» **Task requirements**
A - Copy out the review in full, word for word.
B - In the entries, rewrite the lines starting at the line that contains "The width and height of the screenshot is (361, 640)." and ending at the line that contains "Toggle 以粗劃線列印 checkbox", changing "label" to "caption" and keeping everything else the same. Give only those lines.

» **Page**

···

Reviewed by Dennis Schwartz

Richard Stanley (“Hardware”) set his stylish supernatural horror story in the middle of South Africa, as it ambitiously goes about in a pretentious arty way to juggle a story about grisly murders, mysticism, and local politics.

A demonic killer roams the desert preying on desperate humans overtaken with grief in order to find his own soul and maintain power–which is how this far-fetched premise is explained away. The killer is some kind of alien or devil incarnate or B-movie invention, who changes forms and takes the shape of those he kills. This film is for those who like their occultism served bloody–real bloody. It never quite makes sense, even in the sci-fi film genre conventional way, as its intentions remain opaque and the mysticism it serves is all mumbo-jumbo. Though filled with visual novelties that hold one’s attention, the script remains muddled and unfocused. The film exists in several versions including the director’s preferred one, in which he paid his own money to cut. I saw the undoubtedly weaker and shorter American version, which was re-dubbed and added a new voice-over.

···

» **Items**
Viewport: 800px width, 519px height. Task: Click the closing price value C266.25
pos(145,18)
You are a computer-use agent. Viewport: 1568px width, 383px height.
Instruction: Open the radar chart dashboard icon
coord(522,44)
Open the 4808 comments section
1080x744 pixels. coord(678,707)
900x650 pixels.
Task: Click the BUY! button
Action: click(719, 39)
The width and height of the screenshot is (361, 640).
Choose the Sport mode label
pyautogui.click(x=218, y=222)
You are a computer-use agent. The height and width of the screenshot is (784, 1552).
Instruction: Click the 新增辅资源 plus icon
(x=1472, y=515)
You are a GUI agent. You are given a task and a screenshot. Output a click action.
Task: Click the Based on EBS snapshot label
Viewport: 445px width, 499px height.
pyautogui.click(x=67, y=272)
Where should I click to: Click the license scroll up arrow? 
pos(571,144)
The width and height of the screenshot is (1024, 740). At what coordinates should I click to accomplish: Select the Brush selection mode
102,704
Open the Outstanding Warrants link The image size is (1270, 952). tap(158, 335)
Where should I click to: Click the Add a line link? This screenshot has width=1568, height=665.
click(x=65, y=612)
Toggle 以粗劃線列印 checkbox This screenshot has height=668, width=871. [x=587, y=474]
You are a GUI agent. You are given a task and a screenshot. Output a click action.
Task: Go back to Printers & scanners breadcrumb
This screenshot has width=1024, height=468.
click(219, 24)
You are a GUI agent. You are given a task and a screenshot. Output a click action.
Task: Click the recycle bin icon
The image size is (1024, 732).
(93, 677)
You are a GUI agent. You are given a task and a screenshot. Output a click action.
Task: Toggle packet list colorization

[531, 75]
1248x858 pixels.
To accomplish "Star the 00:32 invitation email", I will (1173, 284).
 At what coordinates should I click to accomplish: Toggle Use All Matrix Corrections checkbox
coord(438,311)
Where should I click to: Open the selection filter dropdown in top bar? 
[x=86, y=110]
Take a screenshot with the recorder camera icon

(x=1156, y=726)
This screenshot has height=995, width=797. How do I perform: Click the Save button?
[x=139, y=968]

···

» **Task solutions**
A -
Reviewed by Dennis Schwartz

Richard Stanley (“Hardware”) set his stylish supernatural horror story in the middle of South Africa, as it ambitiously goes about in a pretentious arty way to juggle a story about grisly murders, mysticism, and local politics.

A demonic killer roams the desert preying on desperate humans overtaken with grief in order to find his own soul and maintain power–which is how this far-fetched premise is explained away. The killer is some kind of alien or devil incarnate or B-movie invention, who changes forms and takes the shape of those he kills. This film is for those who like their occultism served bloody–real bloody. It never quite makes sense, even in the sci-fi film genre conventional way, as its intentions remain opaque and the mysticism it serves is all mumbo-jumbo. Though filled with visual novelties that hold one’s attention, the script remains muddled and unfocused. The film exists in several versions including the director’s preferred one, in which he paid his own money to cut. I saw the undoubtedly weaker and shorter American version, which was re-dubbed and added a new voice-over.

B -
The width and height of the screenshot is (361, 640).
Choose the Sport mode caption
pyautogui.click(x=218, y=222)
You are a computer-use agent. The height and width of the screenshot is (784, 1552).
Instruction: Click the 新增辅资源 plus icon
(x=1472, y=515)
You are a GUI agent. You are given a task and a screenshot. Output a click action.
Task: Click the Based on EBS snapshot caption
Viewport: 445px width, 499px height.
pyautogui.click(x=67, y=272)
Where should I click to: Click the license scroll up arrow? 
pos(571,144)
The width and height of the screenshot is (1024, 740). At what coordinates should I click to accomplish: Select the Brush selection mode
102,704
Open the Outstanding Warrants link The image size is (1270, 952). tap(158, 335)
Where should I click to: Click the Add a line link? This screenshot has width=1568, height=665.
click(x=65, y=612)
Toggle 以粗劃線列印 checkbox This screenshot has height=668, width=871. [x=587, y=474]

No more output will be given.